Items from a dataset:

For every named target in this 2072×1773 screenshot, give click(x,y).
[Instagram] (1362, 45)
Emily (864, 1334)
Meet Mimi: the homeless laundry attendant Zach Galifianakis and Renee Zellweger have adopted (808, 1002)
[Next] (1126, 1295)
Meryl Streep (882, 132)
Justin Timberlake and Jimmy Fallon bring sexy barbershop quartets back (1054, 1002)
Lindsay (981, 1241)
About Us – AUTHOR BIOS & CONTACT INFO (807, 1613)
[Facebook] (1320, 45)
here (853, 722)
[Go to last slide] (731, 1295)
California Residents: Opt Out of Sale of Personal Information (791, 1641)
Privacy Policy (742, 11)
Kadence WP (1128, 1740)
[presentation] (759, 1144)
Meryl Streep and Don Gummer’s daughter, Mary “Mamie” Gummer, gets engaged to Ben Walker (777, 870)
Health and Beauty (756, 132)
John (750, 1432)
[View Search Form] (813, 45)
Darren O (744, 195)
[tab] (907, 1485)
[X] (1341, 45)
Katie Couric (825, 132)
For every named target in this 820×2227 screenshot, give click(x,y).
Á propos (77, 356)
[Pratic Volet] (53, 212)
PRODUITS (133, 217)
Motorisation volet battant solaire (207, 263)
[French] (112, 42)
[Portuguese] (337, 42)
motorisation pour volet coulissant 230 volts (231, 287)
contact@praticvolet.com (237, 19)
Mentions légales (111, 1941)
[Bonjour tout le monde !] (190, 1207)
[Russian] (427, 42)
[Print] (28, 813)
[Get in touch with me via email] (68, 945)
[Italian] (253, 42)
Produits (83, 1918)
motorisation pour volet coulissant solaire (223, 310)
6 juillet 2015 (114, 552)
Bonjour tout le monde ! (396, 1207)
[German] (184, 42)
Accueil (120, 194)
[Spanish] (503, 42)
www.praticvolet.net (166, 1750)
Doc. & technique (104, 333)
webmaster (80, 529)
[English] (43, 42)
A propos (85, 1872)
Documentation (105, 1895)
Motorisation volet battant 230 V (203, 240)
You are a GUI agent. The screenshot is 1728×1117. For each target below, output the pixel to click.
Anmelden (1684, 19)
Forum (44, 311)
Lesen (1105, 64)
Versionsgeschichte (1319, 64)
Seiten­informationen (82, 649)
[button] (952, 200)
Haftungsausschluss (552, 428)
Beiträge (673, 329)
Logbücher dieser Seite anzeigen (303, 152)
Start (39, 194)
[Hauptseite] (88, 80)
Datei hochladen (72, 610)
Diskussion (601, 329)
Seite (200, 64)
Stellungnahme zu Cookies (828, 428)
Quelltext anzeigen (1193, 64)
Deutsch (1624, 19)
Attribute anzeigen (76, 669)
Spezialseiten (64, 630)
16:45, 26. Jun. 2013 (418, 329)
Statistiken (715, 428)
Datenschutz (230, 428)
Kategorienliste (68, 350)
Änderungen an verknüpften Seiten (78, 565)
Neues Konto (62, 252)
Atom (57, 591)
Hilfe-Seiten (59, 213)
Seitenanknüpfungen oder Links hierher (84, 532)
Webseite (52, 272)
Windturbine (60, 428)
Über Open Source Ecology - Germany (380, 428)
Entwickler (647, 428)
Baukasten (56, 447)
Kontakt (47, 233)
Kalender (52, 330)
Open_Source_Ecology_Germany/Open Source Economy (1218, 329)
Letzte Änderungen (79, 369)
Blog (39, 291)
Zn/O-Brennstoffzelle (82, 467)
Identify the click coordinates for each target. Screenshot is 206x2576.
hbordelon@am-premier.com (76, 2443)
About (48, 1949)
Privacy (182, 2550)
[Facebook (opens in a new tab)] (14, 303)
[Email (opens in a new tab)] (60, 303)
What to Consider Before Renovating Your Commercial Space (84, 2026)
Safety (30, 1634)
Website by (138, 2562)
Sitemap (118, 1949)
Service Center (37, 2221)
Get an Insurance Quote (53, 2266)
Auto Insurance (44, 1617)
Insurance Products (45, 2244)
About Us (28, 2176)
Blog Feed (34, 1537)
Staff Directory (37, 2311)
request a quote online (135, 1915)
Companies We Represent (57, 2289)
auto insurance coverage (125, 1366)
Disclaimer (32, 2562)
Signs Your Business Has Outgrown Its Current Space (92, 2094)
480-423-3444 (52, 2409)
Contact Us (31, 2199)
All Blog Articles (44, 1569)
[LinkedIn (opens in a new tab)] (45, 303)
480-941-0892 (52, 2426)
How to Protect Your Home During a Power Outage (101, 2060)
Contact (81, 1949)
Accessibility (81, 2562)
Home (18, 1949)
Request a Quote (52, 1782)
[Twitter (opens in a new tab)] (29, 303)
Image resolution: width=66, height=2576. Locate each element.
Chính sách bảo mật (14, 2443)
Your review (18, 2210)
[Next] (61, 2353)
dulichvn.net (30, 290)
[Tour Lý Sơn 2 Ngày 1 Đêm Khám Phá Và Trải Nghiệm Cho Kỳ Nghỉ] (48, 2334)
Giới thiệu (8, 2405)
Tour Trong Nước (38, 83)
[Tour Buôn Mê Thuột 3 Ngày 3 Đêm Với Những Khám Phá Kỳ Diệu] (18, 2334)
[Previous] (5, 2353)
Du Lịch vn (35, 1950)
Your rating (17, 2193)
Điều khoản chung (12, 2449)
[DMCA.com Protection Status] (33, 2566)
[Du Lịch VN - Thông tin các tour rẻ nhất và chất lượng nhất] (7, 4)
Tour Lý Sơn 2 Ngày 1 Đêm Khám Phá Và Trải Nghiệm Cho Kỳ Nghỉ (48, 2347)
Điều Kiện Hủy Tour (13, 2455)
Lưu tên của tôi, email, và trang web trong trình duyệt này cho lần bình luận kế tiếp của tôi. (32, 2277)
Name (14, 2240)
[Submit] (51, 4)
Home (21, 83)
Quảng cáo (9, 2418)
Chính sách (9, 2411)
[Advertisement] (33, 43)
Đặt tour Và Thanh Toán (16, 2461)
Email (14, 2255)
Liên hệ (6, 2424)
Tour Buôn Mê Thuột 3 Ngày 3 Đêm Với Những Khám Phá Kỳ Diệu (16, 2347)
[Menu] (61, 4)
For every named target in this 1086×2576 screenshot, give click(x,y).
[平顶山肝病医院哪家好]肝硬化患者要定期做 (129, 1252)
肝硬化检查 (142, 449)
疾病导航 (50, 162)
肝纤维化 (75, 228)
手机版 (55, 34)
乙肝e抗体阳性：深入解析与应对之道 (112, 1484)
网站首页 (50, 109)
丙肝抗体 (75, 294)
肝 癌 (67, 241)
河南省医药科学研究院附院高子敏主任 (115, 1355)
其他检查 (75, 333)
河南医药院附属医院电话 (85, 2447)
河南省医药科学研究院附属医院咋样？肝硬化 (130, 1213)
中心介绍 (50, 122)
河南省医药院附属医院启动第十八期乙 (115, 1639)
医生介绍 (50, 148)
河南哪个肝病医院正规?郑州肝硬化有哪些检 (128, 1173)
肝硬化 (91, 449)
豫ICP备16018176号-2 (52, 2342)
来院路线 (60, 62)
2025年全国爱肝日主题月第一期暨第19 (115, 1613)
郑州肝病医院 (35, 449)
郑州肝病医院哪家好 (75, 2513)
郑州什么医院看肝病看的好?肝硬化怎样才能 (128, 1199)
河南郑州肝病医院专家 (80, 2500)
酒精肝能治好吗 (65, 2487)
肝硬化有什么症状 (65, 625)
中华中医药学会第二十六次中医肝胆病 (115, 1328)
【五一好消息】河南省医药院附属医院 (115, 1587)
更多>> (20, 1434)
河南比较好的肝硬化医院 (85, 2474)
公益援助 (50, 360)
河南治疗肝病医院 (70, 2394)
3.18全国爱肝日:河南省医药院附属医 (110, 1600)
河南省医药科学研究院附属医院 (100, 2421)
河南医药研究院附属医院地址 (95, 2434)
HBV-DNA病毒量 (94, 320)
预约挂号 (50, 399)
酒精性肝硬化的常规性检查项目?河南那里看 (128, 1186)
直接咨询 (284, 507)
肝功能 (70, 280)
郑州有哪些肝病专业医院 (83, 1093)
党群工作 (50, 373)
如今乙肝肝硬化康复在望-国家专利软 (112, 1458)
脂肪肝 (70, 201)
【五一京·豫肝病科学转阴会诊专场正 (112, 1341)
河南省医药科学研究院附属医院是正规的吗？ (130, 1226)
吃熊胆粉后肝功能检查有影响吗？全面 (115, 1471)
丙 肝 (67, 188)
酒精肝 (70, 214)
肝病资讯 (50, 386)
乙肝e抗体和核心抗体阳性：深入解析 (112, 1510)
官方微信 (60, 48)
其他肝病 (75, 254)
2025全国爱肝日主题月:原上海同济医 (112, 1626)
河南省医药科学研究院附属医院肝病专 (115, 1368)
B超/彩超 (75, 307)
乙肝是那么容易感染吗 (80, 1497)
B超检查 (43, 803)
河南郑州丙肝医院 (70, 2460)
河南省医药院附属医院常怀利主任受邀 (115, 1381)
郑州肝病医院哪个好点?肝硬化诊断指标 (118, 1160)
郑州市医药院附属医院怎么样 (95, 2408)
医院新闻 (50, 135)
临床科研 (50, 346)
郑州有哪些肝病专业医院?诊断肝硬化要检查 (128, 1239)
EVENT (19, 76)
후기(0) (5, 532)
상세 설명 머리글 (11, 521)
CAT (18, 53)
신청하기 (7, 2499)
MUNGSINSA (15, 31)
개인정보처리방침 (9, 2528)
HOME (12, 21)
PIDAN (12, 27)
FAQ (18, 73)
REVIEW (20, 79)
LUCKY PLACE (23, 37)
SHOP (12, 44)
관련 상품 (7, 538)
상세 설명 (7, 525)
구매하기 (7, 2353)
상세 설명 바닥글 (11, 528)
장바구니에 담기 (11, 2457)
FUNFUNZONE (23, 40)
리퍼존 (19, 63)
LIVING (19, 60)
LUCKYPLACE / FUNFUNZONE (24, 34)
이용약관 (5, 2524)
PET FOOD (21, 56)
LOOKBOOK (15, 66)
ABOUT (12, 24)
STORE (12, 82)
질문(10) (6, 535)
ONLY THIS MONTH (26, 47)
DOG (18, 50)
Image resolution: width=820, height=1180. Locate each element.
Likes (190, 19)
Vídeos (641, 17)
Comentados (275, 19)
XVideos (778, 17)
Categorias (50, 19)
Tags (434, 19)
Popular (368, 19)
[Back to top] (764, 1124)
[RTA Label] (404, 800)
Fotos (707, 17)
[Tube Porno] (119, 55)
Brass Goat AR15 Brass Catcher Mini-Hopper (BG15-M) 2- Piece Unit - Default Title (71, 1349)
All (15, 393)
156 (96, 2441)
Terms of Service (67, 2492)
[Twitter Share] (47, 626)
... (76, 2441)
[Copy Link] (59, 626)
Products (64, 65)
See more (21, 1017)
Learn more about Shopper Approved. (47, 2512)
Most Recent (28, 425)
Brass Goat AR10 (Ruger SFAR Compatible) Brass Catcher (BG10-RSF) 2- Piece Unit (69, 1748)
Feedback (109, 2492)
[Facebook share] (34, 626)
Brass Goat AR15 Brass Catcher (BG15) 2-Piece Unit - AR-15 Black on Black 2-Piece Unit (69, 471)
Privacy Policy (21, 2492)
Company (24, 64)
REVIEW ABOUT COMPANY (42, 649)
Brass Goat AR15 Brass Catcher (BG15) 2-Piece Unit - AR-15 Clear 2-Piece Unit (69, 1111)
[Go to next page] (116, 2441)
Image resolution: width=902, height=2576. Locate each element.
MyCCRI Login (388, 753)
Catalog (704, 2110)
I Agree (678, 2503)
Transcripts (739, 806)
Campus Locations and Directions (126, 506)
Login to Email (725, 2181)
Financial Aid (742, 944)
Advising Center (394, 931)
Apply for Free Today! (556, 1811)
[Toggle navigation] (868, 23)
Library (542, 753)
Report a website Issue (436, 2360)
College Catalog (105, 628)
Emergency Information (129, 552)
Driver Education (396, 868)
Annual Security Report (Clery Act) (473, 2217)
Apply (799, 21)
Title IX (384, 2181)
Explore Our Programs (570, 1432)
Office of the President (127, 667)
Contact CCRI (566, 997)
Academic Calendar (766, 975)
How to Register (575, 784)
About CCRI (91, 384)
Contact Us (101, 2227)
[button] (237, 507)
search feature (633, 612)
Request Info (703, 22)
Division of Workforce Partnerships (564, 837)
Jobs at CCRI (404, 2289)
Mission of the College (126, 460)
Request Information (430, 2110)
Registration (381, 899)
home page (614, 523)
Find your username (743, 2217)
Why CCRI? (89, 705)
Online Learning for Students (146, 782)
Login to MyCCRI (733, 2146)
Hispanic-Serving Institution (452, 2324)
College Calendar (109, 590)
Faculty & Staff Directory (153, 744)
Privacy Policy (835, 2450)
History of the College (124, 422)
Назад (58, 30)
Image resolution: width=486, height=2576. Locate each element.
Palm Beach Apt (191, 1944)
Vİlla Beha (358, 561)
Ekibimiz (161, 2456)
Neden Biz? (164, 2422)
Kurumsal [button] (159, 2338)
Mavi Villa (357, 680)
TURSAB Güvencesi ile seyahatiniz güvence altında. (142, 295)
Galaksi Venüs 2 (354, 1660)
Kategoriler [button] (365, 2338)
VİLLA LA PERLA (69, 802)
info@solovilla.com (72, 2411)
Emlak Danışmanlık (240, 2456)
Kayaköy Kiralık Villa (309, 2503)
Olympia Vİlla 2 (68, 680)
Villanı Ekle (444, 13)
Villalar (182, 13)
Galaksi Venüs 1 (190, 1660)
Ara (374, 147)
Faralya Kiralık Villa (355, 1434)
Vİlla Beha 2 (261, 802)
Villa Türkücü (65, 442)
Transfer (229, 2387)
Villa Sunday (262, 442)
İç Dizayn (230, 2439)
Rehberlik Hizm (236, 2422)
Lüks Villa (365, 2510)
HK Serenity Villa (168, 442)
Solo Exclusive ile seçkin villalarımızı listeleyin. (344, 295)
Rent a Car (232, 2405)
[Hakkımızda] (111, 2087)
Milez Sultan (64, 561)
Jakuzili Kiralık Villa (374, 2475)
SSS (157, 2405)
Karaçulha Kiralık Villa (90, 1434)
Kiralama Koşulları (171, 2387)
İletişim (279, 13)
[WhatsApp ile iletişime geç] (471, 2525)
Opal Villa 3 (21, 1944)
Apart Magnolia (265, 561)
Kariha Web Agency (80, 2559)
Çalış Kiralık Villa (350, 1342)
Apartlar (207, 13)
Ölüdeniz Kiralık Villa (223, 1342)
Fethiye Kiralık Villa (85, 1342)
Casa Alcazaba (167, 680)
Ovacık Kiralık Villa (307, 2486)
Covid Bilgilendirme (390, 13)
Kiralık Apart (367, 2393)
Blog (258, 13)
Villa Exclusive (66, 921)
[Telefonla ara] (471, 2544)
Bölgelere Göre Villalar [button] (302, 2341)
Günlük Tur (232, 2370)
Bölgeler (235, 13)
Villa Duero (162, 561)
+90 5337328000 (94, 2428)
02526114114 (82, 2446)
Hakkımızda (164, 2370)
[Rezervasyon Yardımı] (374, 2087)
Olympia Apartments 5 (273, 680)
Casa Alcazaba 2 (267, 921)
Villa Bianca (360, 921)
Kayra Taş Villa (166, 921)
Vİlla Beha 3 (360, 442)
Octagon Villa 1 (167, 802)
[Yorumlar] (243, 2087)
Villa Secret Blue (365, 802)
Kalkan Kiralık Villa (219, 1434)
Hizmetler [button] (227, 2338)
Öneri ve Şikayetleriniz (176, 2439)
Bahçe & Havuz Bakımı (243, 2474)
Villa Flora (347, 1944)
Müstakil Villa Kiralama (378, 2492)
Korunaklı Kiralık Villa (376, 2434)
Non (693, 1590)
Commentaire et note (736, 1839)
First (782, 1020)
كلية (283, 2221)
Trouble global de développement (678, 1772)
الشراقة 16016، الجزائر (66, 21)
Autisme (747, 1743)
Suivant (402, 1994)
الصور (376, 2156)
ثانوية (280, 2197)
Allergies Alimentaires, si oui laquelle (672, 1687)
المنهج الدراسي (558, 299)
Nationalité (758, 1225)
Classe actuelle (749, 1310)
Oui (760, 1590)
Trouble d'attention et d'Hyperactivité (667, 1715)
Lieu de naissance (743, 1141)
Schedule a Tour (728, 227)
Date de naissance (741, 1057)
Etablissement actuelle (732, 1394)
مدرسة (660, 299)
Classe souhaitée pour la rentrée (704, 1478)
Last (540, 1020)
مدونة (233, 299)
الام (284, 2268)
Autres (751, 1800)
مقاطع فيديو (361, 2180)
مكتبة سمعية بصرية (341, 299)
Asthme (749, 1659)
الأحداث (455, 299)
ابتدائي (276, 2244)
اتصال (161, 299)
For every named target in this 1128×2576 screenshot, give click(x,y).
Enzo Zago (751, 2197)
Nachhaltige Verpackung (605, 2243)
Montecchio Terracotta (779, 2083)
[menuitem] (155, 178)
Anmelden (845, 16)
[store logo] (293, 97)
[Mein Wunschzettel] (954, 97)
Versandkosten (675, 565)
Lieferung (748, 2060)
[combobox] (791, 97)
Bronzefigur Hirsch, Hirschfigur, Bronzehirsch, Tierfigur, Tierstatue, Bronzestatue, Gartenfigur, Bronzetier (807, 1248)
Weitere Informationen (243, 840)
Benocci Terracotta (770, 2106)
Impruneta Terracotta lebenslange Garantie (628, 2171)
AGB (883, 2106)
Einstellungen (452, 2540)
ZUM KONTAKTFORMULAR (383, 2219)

What the exercise asks:
For this exercise, repeat exactly the lines of the data above from the one with "Rent a Car (232, 2405)" down to the one with "Çalış Kiralık Villa (350, 1342)", both end lines included.

Exercise result:
Rent a Car (232, 2405)
[Hakkımızda] (111, 2087)
Milez Sultan (64, 561)
Jakuzili Kiralık Villa (374, 2475)
SSS (157, 2405)
Karaçulha Kiralık Villa (90, 1434)
Kiralama Koşulları (171, 2387)
İletişim (279, 13)
[WhatsApp ile iletişime geç] (471, 2525)
Opal Villa 3 (21, 1944)
Apart Magnolia (265, 561)
Kariha Web Agency (80, 2559)
Çalış Kiralık Villa (350, 1342)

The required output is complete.